*Provided information*:

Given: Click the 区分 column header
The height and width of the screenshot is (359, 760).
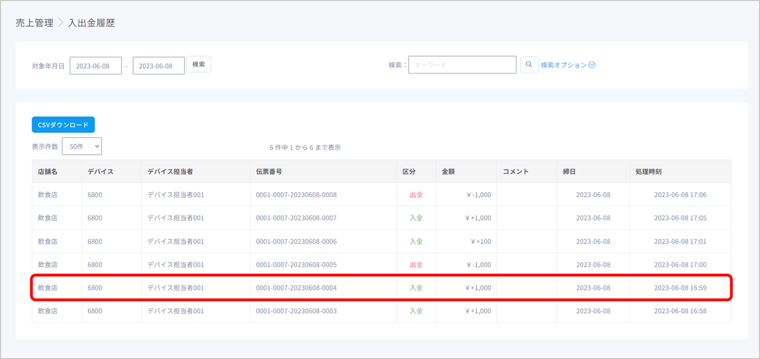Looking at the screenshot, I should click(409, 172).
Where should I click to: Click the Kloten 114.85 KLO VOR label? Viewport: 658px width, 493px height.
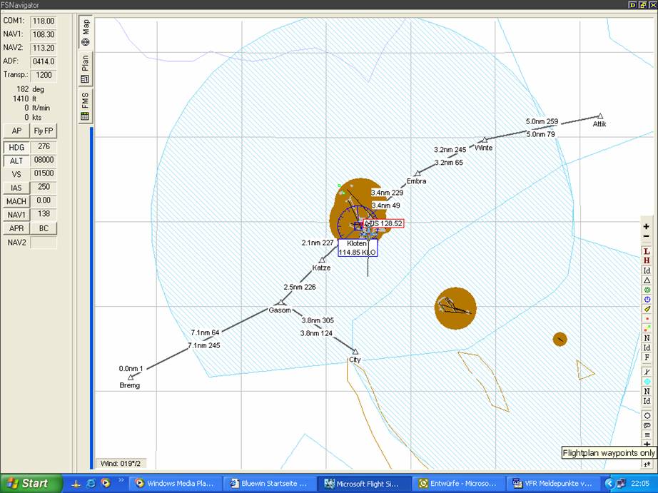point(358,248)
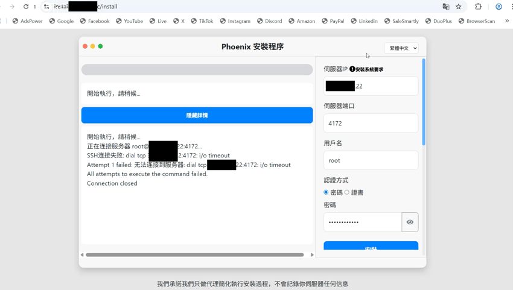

*Requirement*: Whenever a line holds a picture, print that line without the picture. All other data must be output exactly.

*Solution for this exercise*:
Given: Click the 区分 column header
The height and width of the screenshot is (359, 760).
Looking at the screenshot, I should click(409, 172).
Where should I click to: Click the Kloten 114.85 KLO VOR label? Viewport: 658px width, 493px height.
point(358,248)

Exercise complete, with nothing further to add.